List all lines of the data that include the string "right".

▶ _Data for this exercise_
|---|

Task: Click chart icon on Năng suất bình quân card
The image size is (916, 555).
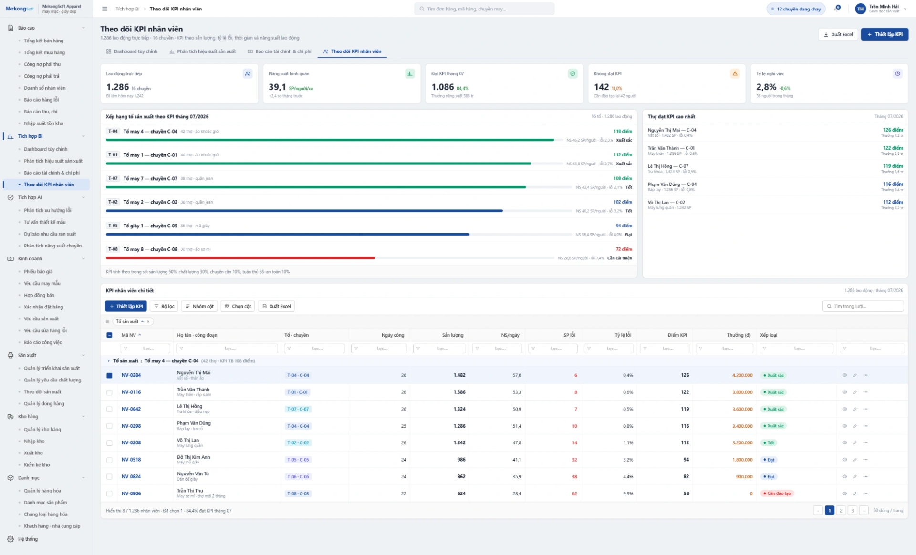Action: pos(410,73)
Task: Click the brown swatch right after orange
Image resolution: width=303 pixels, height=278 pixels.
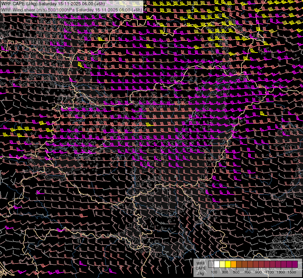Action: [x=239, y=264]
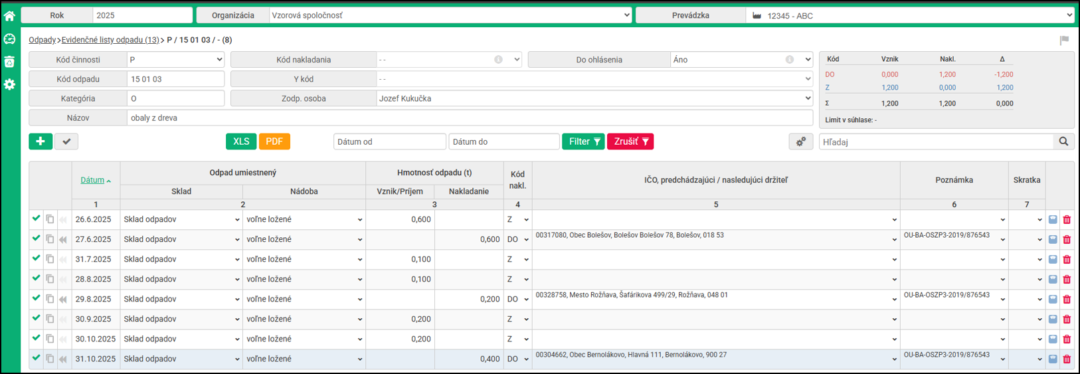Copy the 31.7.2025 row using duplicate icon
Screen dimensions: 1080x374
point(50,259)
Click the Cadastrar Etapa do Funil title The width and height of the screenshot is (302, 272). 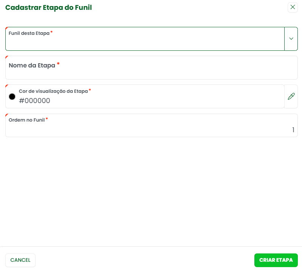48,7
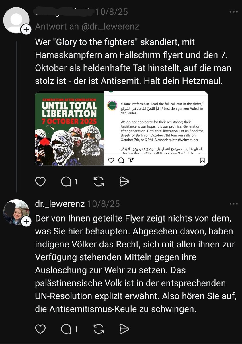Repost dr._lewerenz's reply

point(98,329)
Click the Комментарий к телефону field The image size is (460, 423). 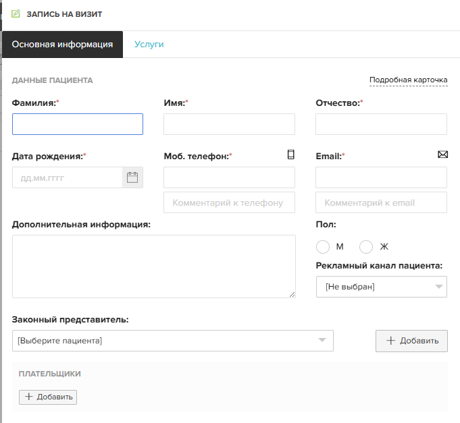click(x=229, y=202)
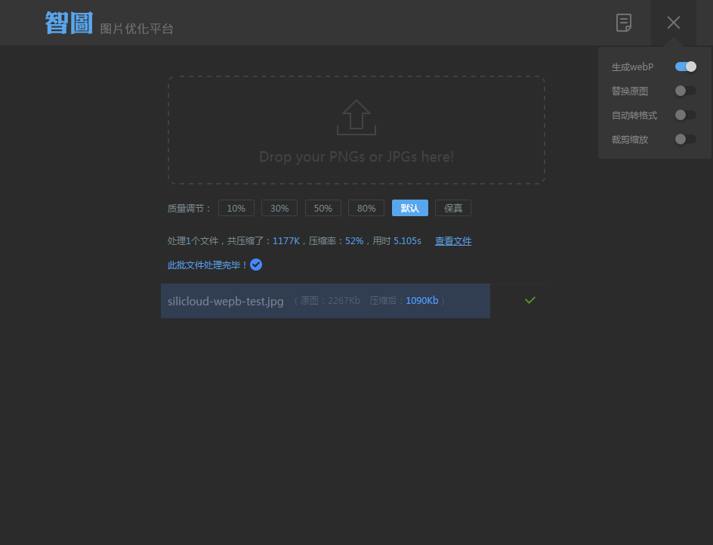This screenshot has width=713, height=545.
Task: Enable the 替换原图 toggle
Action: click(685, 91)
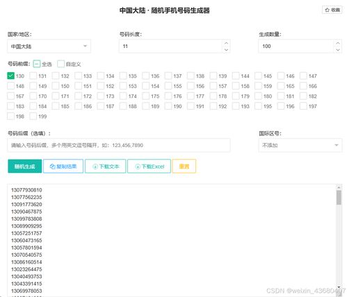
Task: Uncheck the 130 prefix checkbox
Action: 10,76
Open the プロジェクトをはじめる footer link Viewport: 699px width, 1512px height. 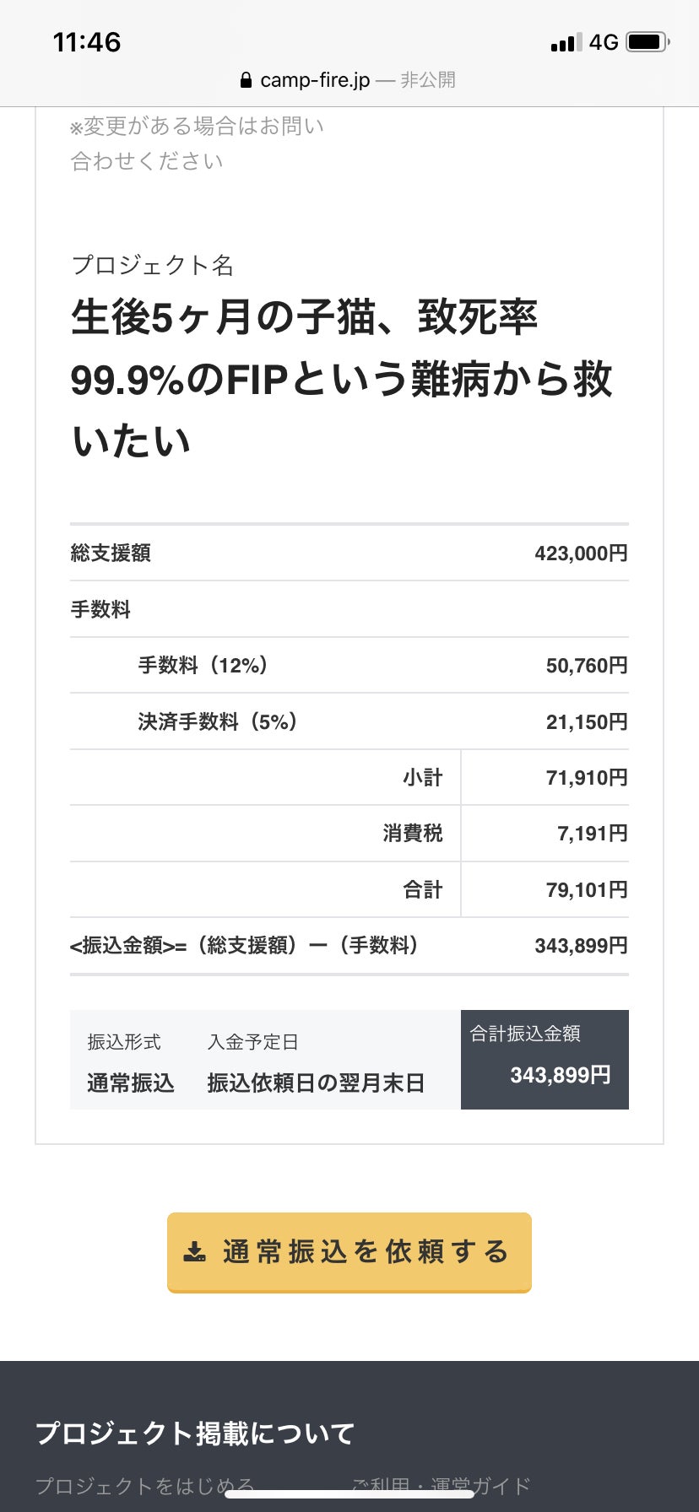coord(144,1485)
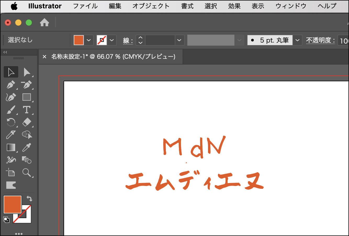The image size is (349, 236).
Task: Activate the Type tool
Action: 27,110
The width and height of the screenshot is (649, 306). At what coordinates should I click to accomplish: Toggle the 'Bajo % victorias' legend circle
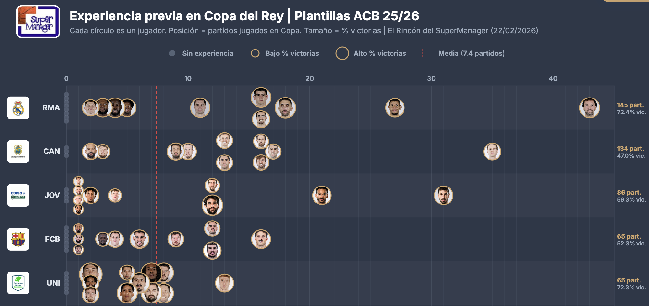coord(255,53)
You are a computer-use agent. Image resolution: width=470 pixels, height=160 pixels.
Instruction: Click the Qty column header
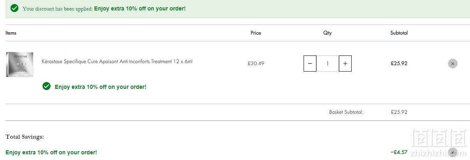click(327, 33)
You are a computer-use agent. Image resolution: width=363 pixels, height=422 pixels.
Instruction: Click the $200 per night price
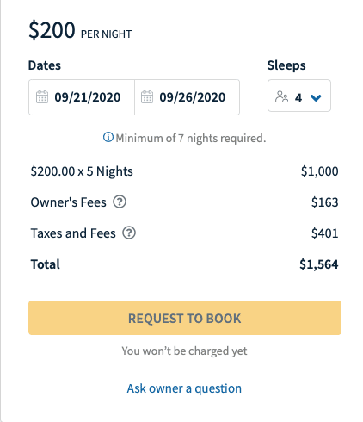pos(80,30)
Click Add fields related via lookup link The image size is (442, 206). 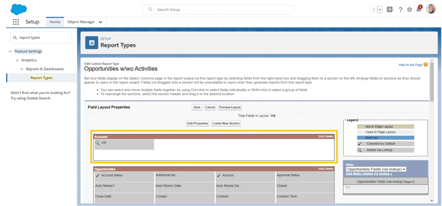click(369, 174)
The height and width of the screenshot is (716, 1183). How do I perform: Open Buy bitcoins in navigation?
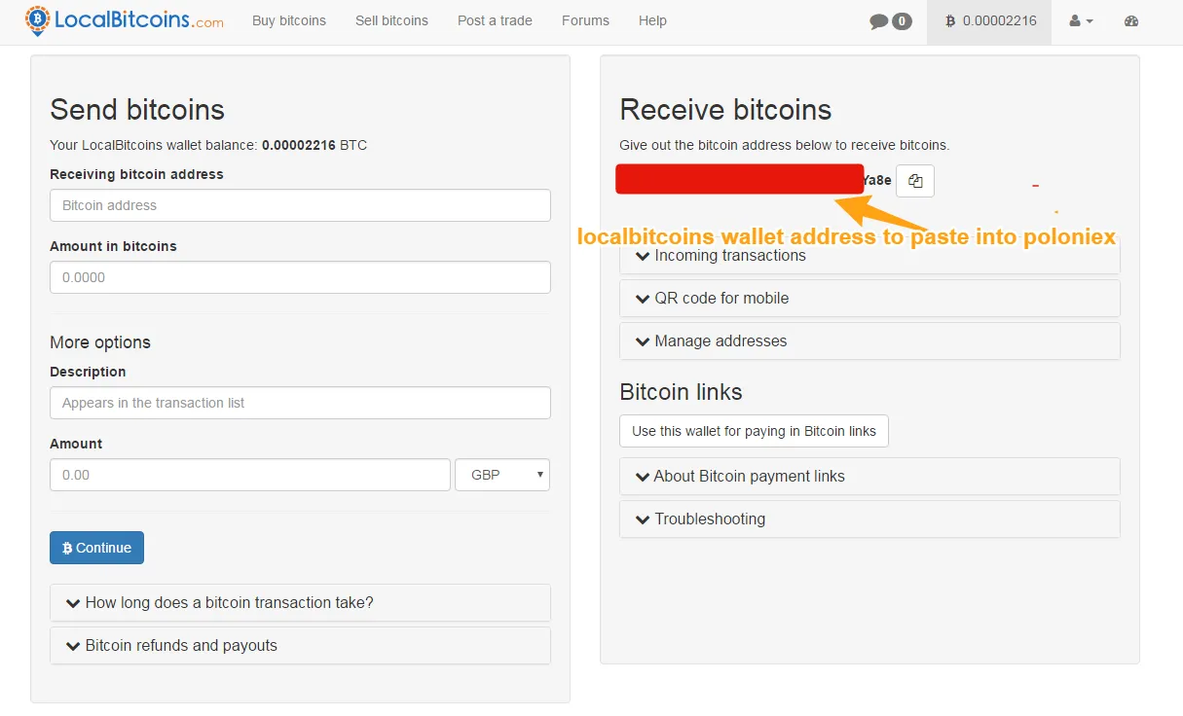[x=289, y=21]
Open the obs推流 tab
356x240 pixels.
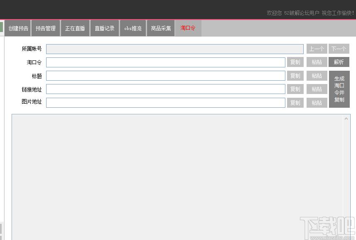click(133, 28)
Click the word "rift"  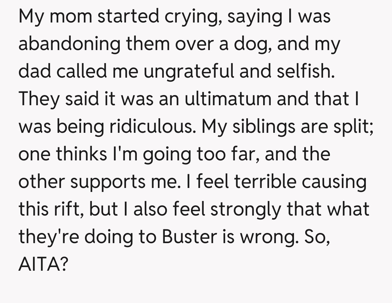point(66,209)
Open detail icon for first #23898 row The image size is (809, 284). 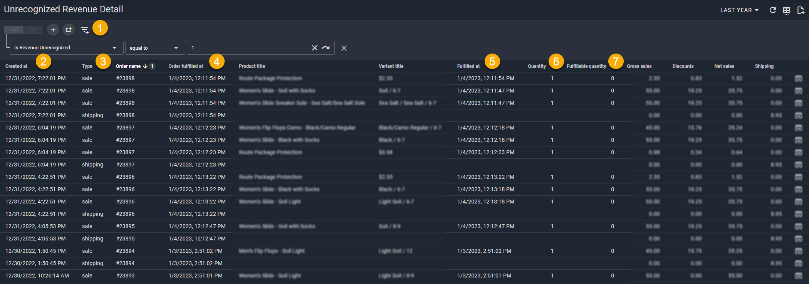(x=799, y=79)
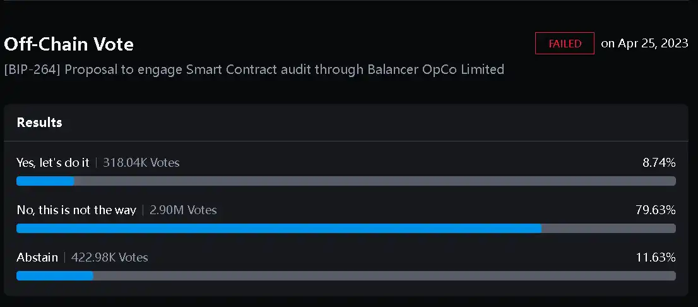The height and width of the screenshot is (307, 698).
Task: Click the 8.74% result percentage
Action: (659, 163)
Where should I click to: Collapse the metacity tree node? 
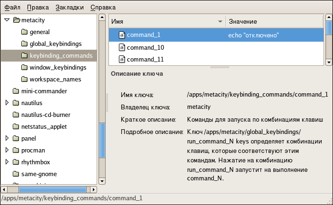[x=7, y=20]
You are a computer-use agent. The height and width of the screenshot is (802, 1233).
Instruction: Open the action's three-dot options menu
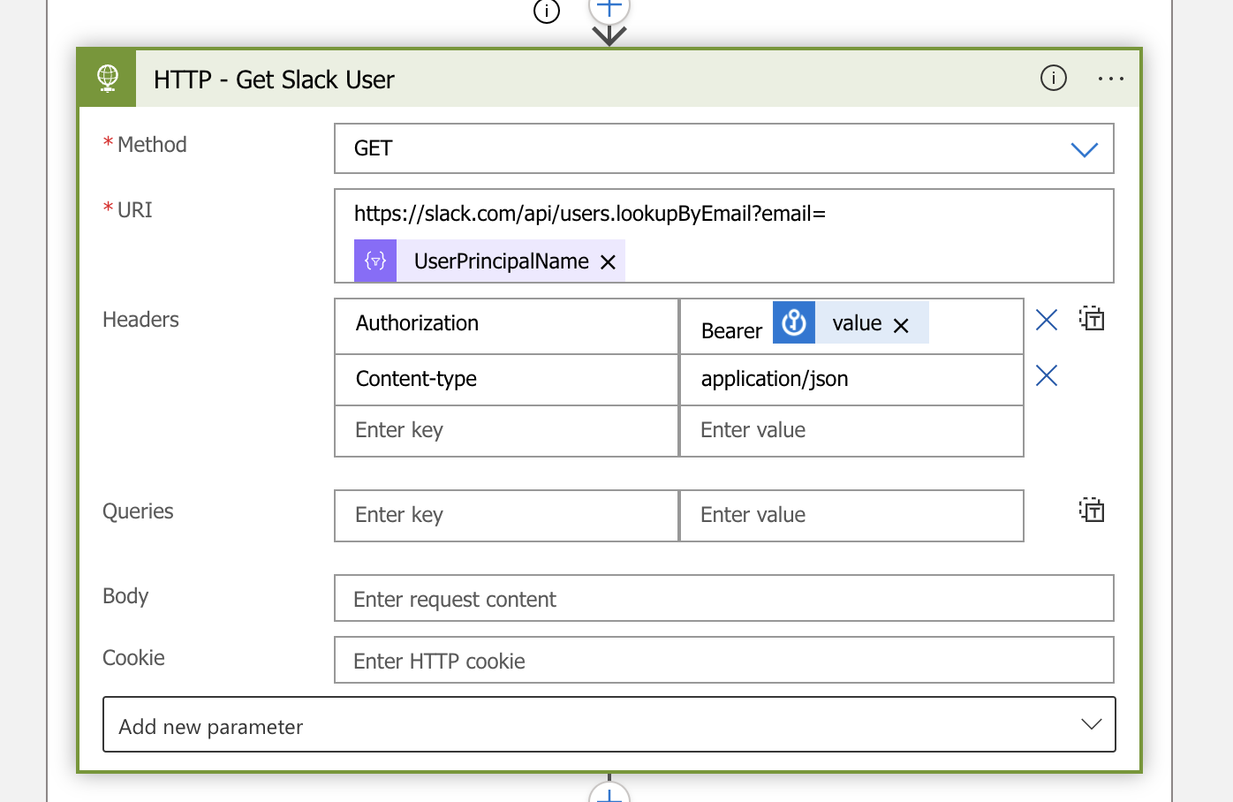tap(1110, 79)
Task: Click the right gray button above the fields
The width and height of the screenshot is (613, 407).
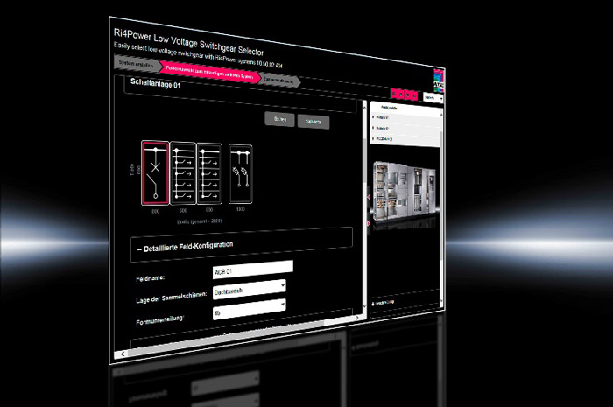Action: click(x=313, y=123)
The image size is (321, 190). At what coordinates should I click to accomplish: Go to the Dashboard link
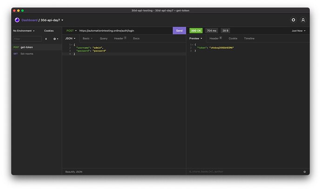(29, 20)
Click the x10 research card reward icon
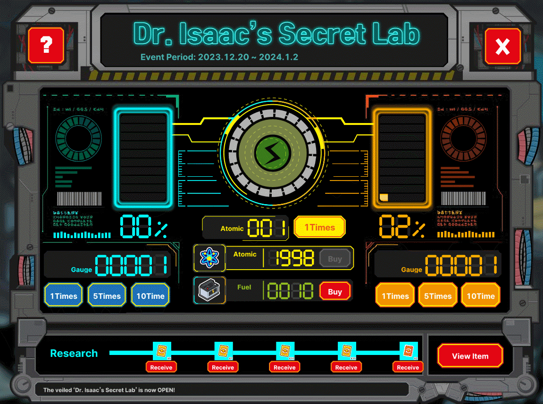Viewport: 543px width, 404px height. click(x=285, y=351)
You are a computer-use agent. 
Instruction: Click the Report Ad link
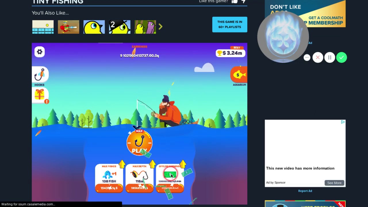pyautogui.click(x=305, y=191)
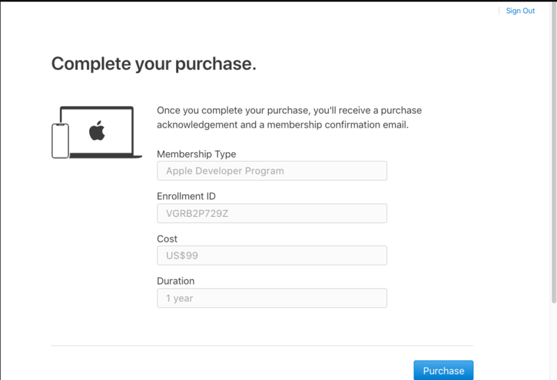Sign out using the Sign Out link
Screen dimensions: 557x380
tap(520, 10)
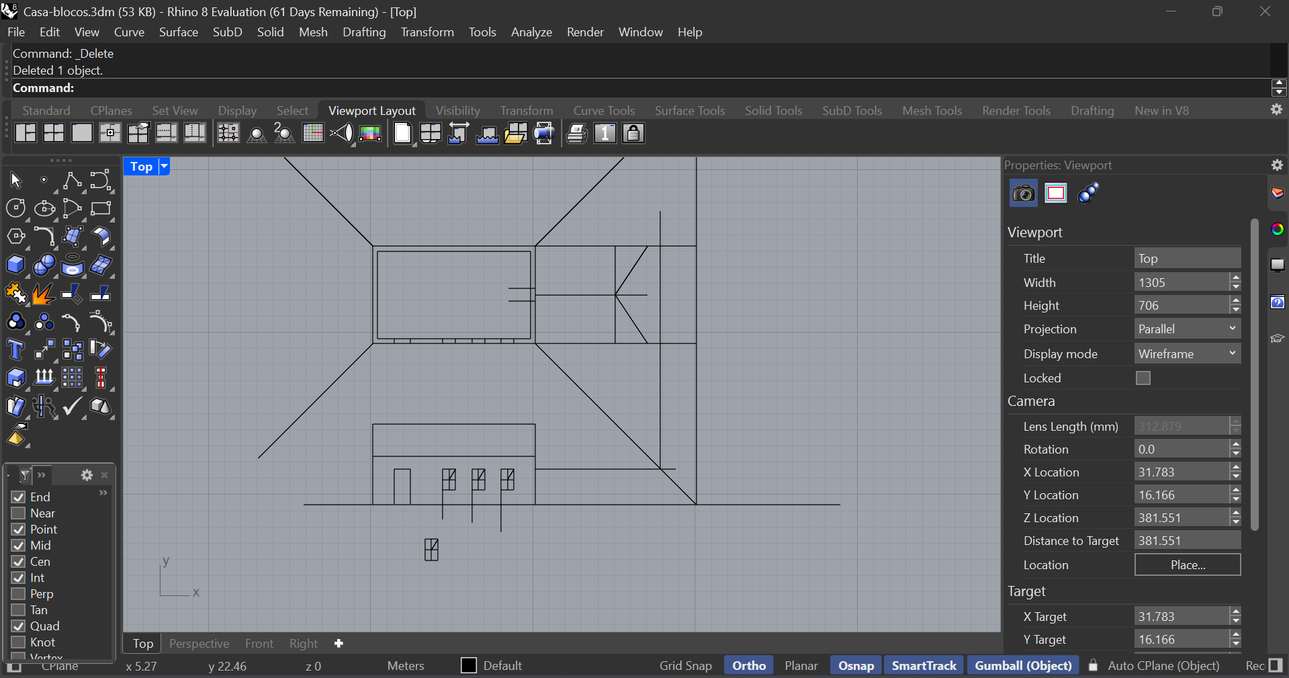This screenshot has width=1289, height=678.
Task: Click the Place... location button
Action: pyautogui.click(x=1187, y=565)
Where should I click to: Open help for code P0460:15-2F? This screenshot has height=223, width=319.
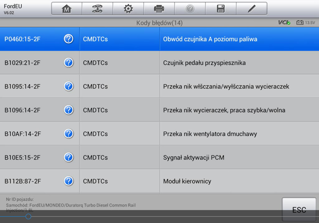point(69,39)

|---|

▶ _Expected answer_
Task: Click the brown swatch right after orange
Task: Click the right gray button above the fields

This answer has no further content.